Saved entries:
|---|
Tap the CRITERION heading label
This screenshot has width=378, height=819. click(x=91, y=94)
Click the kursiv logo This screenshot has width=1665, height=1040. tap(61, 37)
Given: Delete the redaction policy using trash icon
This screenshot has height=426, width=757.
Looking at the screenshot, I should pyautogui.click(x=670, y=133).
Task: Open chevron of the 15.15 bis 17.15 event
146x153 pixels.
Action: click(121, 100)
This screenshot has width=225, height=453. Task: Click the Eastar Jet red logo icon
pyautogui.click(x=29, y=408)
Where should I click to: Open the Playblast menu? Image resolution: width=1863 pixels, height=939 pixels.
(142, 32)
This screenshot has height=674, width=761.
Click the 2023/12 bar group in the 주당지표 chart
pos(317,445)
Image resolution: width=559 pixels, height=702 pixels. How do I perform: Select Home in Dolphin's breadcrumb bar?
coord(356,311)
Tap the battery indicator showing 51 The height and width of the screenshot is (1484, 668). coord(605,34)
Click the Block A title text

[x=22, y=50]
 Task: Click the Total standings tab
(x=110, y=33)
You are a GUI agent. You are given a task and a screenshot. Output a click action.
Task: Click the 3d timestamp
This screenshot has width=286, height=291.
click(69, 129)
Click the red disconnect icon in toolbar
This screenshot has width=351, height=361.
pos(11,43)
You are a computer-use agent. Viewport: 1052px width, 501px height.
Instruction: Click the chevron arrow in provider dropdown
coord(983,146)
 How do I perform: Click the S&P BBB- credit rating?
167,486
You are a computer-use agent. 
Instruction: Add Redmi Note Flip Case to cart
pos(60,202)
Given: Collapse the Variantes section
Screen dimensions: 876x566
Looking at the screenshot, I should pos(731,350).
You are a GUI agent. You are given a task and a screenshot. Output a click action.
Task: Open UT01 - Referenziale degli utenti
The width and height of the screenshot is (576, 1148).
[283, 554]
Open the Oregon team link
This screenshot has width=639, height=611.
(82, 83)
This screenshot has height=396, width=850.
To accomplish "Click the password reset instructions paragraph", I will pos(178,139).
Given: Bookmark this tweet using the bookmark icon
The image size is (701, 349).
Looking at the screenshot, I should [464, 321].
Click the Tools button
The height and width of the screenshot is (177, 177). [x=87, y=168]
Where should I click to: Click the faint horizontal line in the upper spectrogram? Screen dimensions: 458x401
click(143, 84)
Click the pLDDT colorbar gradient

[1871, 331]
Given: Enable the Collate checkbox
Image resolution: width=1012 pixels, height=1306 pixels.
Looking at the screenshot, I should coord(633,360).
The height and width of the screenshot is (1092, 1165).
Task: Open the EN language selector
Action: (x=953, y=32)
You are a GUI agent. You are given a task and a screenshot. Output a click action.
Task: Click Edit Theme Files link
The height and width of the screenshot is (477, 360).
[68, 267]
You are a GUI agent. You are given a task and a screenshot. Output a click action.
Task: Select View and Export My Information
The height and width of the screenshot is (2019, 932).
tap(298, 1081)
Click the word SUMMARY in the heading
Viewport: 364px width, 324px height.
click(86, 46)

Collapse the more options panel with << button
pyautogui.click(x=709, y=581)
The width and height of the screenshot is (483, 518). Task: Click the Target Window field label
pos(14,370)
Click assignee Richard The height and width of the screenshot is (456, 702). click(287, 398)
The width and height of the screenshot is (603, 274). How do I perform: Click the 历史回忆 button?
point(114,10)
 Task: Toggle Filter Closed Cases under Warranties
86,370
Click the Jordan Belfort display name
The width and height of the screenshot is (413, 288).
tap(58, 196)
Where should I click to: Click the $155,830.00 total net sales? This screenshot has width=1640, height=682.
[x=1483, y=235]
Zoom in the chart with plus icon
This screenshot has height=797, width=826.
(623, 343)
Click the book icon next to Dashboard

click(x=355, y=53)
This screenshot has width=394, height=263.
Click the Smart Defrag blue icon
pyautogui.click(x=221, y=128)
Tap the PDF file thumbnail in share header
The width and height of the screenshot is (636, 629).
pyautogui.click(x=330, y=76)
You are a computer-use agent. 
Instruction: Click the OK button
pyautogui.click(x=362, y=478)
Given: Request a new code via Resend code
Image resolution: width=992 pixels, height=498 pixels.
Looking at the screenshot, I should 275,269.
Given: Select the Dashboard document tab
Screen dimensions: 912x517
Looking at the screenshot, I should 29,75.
|---|
▶ [Work to complete]:
Report, from the entries above, each line where "using" is found.

▶ [Response to the task]:
Given: Delete the redaction policy using trash icon
Given: Bookmark this tweet using the bookmark icon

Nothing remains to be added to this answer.